Dieser Hinweis ist in mehrfacher Hinsicht bemerkenswert. Laut Wikipedia bezeichnet Elite „soziologisch eine Gruppierung (tatsächlich oder mutmaßlich) überdurchschnittlich qualifizierter Personen (Leistungseliten, Funktionseliten) oder die herrschenden bzw. einflussreichen Kreise (Machteliten, ökonomische, juristische Eliten) einer Gesellschaft“.

Während der Synodale Weg in Deutschland von Bischöfen und Laienvertretern gemeinsam beschlossen wurde und die Synodalversammlung durch geordnete Wahlverfahren das Volk Gottes in seinen unterschiedlichen Gliedern am Synodalen Weg beteiligte, hat der Papst den weltweiten synodalen Prozess beschlossen und Mitglieder in den vorbereitenden Gremien ernannt. Die Rolle des Volkes Gottes als Akteur unterscheidet sich vom deutschen Ansatz erheblich. Man darf insofern gespannt sein, wer von den Synodalen der römischen Kirchenversammlung nicht unter den Eliten-Begriff des Papstes fällt.
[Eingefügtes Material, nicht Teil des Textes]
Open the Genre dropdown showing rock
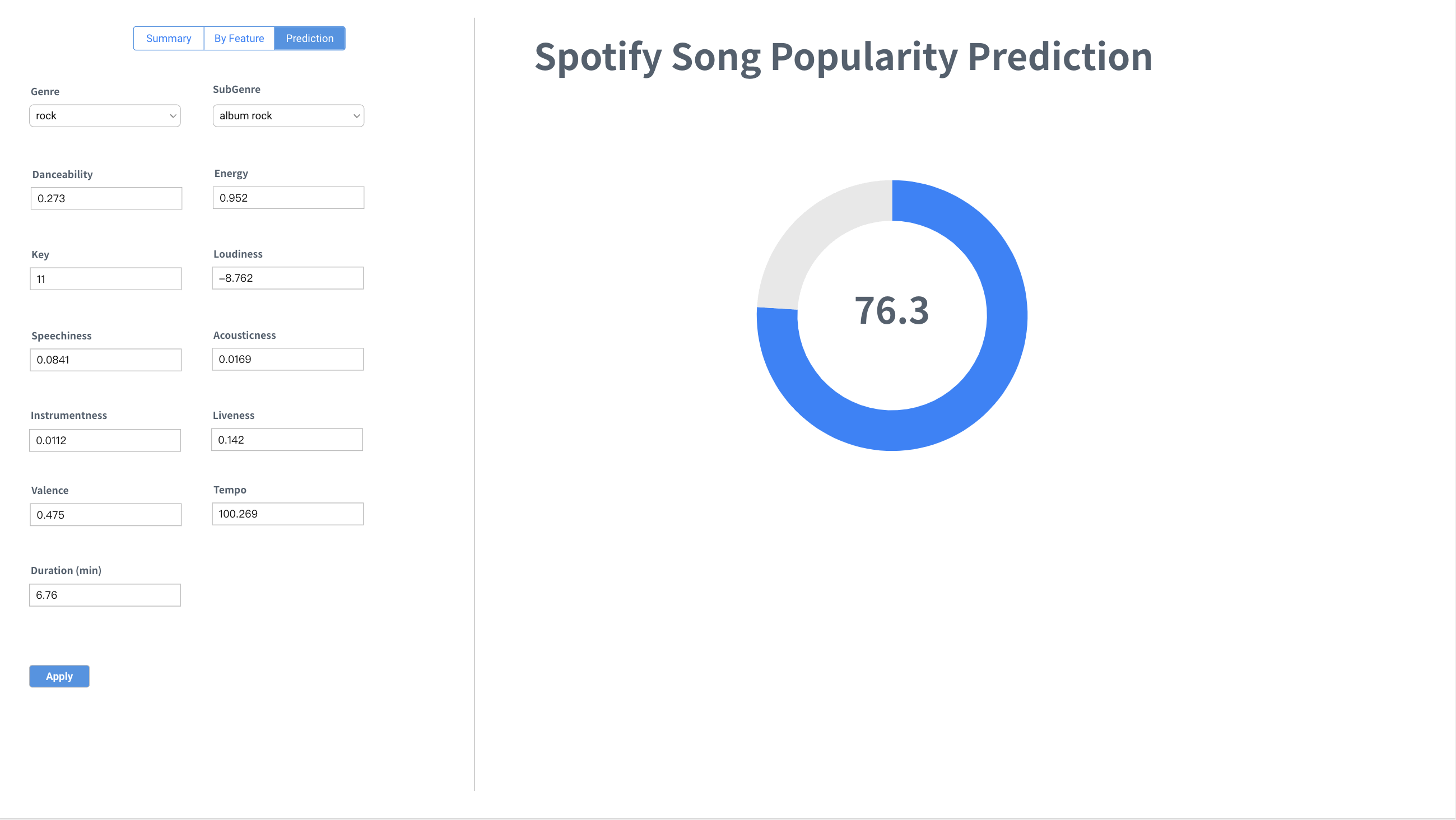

Der führt im Übrigen zu einer ironischen Volte. Wenn Bischöfe im Sinne der vorgesehenen kirchlichen Auswahlverfahren überdurchschnittlich qualifizierte Personen sind und zugleich in ihren Diözesen herrschen sollen, erfüllen sie alle Merkmale katholischer Elite. Sind sie nicht Teil des Volkes Gottes? Sollten sie auf dem Synodalen Weg nicht bestimmend wirken, um dem Verdacht zu entkommen, es handle sich um ein Unternehmen, das „von einer Elite veranstaltet wird“?

Dann muss man aber aus römischer Sicht auch nicht davor warnen, dass Bischöfe ihre apostolische Macht verlieren. Im Gegenteil: Elitentheoretisch wäre dies im Sinne des Papstes geboten.

Papst Franziskus legt keinen gehobenen Wert auf semantische Klarheit und theologische Begründungen. Der Charme seiner pastoral-pontifikalen Einlassungen von fliegenden Pressekonferenzen über markante Zeichen der Zuwendung zu Menschen in Not bis hin zu seinen eindrücklichen Predigten besteht gerade darin, dass er Grenzen überschreitet. Sollte er dies auch in diesem Fall getan haben? Handelt es sich um eine paradoxe Intervention ersten Ranges?